Every organization today is heavily relying on software and digital tools to organize, automate and steer the company, business or club. Either through ERP, CRMs, or task management solutions. If organizations are still in an analog world and make steps reengineering their processes with the digital solution they make the transition to the digital transformation.

IT departments are the central unit inside those centralized organizations to drive and decide on digital tools. If in doubt, the last decision-maker is the Chief Information Officer (CIO).

Who is this person or unit in DAOs to decide what tools members have to use to participate and contribute to this organization?

DAOs are by definition not centralized and have no central decision-maker. They are run by code and community. The code ensures predictability and transparency, and the community is the governing body to decide on compensation, purpose, objectives, and everything related to the DAO.

Therefore, we can cross out that there is a central person or unit doing the decision on which tools to use, but…

How can DAO be run and which tools are available?

  1. First, you need a foundation and framework. Solutions like Aragon, Syncidate, and Open Law help on this.
  2. Treasury Management: Juicebox, Gnosis-Safe and Llama enable your DAO to manage treasury and the “money” your DAO has.
  3. Governance: Snapshot, Tally, and Boardroom help to manage participation and voting mechanisms.
  4. Communication and Community Orchestration: Discord, Twitter, Telegram enable discussions within your ecosystem, and user base.
  5. Compensation: Superfluid, Utopia Labs, and Coordinape help to reward contributions and your DAO members.
  6. Access: Guild.xyz, grape, and others help to manage access to areas only for your DAO members.

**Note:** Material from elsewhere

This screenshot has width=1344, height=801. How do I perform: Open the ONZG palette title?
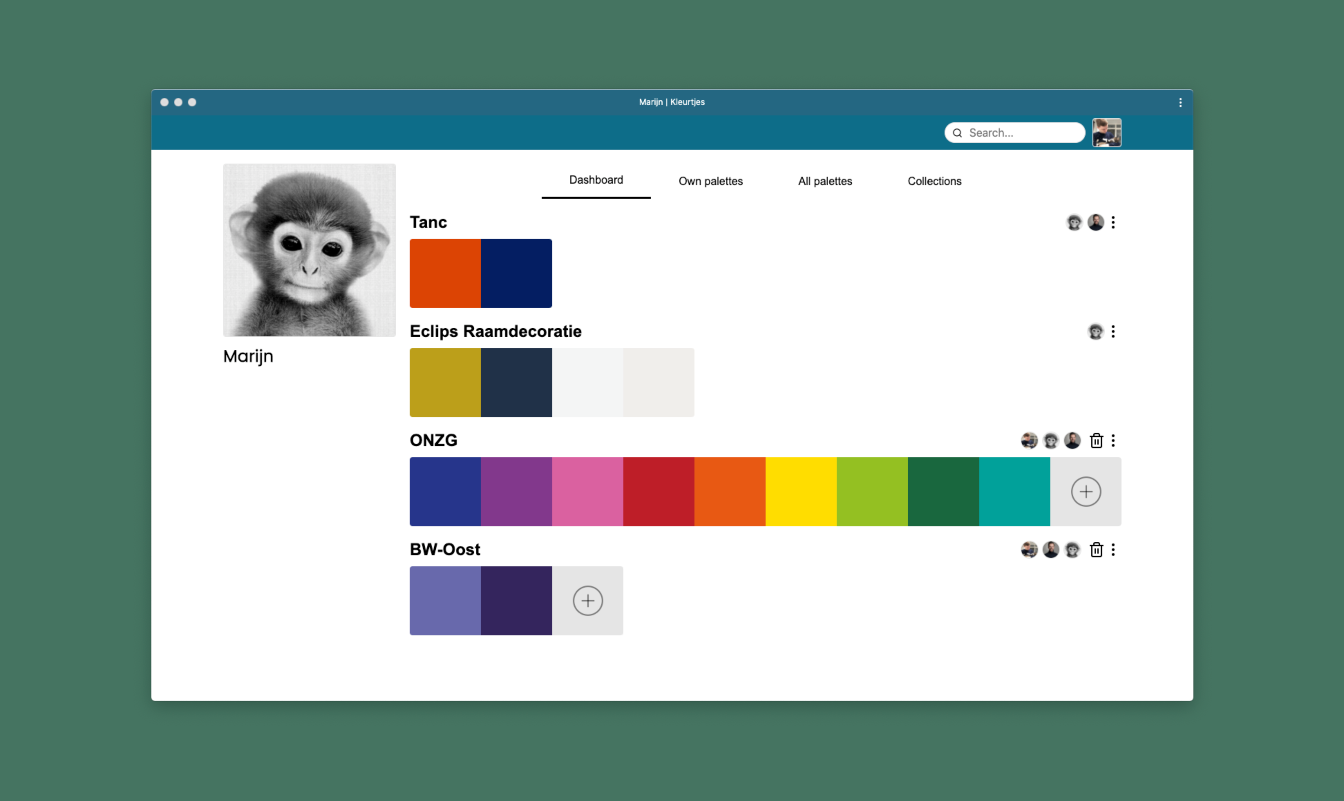pos(433,440)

So in conclusion there are already tools and digital solutions out there that get used broadly but…

Who decides at the beginning which tools to use?

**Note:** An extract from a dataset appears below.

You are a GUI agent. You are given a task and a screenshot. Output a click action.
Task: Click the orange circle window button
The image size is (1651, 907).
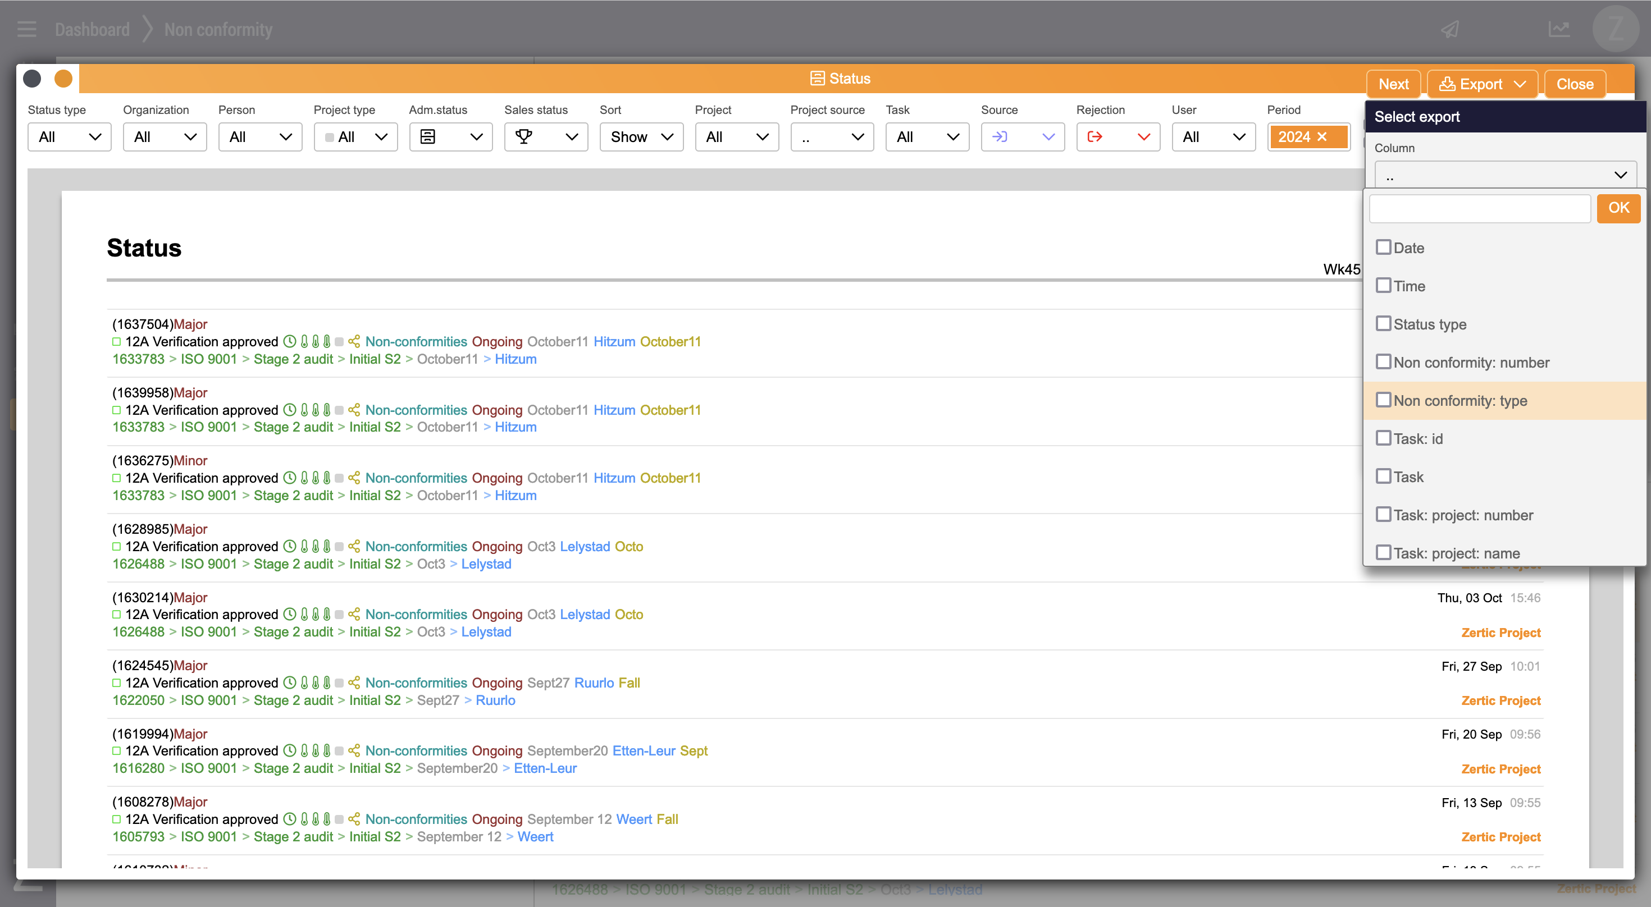click(63, 79)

The clear answer is the founding team or founder. In the beginning, it’s one or more wallets with an idea to lay out the foundation for the DAO. They decide on which tool to use and how they will be interconnected and operate.

The advantage of decentralized software is that it runs very stable and with high uptime. So an IT department that manages the applications and runs them on Datacenters is not needed. Also, further product development could be done open-source and community-related.

But…

Who decides over the lifecycle of a DAO to use which tools?

And this seems to be the community. Members can vote on proposals for the DAO. So one proposal could indeed be to switch a tool and solution for another if the benefits laid out are reasonable.

As DAOs develop it became clear that also some sub-communities inside the DAO form to organize and orchestrate for example the development roadmap, compensation etc. It’s not unlikely that a subset will emerge that only focuses on finding the best DAO tools and lobbying other products to further develop capabilities and functions that the DAO needs.

Conclusion: In the end, you need to sell your DAO tool and solution to the community or a subset community that organizes itself to find the best tools and processes for their DAO

Outlook: As DAOs are quite new it will be interesting to see how sales and marketing processes need to adjust to selling tools and solutions to DAOs. Currently, approaches include yield farming to give members of a community the financial incentive using one tool.